Hair Flap, Hair Transplant

 The roots of modern day surgical hair restoration can be found in pre-World War II Japan with Japanese dermatologist Dr. Okuda’s groundbreaking work in surgical hair restoration for burn victims. In 1952, a New York dermatologist by the name of Dr. Norman Orentreich performed the first known hair transplant in the U.S. on a man suffering from male pattern baldness. It wasn’t until the mid 1990s, however, that surgical hair restoration made hair transplantation a virtually undetectable, viable option for many hair loss sufferers.
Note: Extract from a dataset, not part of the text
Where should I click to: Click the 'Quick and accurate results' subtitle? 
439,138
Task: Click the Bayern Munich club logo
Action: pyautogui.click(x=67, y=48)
The most common surgical treatment for hair loss is hair transplantation which transfers grafts of skin and hair from the back of the scalp to areas of baldness or thinning. Candidates for hair transplant surgery are those individuals with hair loss that have sufficient donor hair from the fringe of the scalp to transplant to the balding area.

Micrografts and minigrafts are a new modification. As few as one or two hairs are transplanted with each graft and the number of transplanted grafts can total up to 1,000). This technique provides a more natural hairline but requires more grafts. Micrografts are small grafts containing 2-3 hairs that are placed behind the hairline to provide a gradually increasing hair density. Minigrafts contain 4 or more hairs and are placed well behind the hairline so that the single hair and micrografts can blend naturally into the density provided by these larger grafts.

The number of hair transplant sessions or scalp reductions required depends on the amount of hair loss. It will take six to eight months before the quality of the new hair can be properly evaluated to see if additional procedures are needed.

Some procedures including fiber implants and tunnel grafts are not safe and have not been approved by the Food and Drug Administration. Surgeries to avoid include:

Hair flap surgery – a flap of hair bearing skin is moved from the side of the scalp to the front hairline by cutting it on three sides, thus not separating it from its’ blood supply or severing it completely from the scalp. The procedure is major surgery and is performed in a hospital. A flap is one inch wide and approximately three to seven inches long. It has to be twisted in order for the hair bearing side of the flap to end up facing outward from the head once it shifted over and stitched into the surgically removed balding area. An unsightly “knot” will always form where the flap has to be twisted. Other serious problems include necrosis- a very real chance of partial or complete death of the flap, leaving a horrific scar, infection, permanent shock loss and extreme scar in the donor area, loosened skin in the forehead and, absence of hair behind the newly created frontal airline.

The free-form flap is created when all fours side are cut and the flap is completely removed from the donor area so that it’s new position in the balding area can be set in a direction of natural growth. This is not a procedure recommended for men/women with common hair loss and should be reserved for severely disfigured patients, such as burn or accident victims.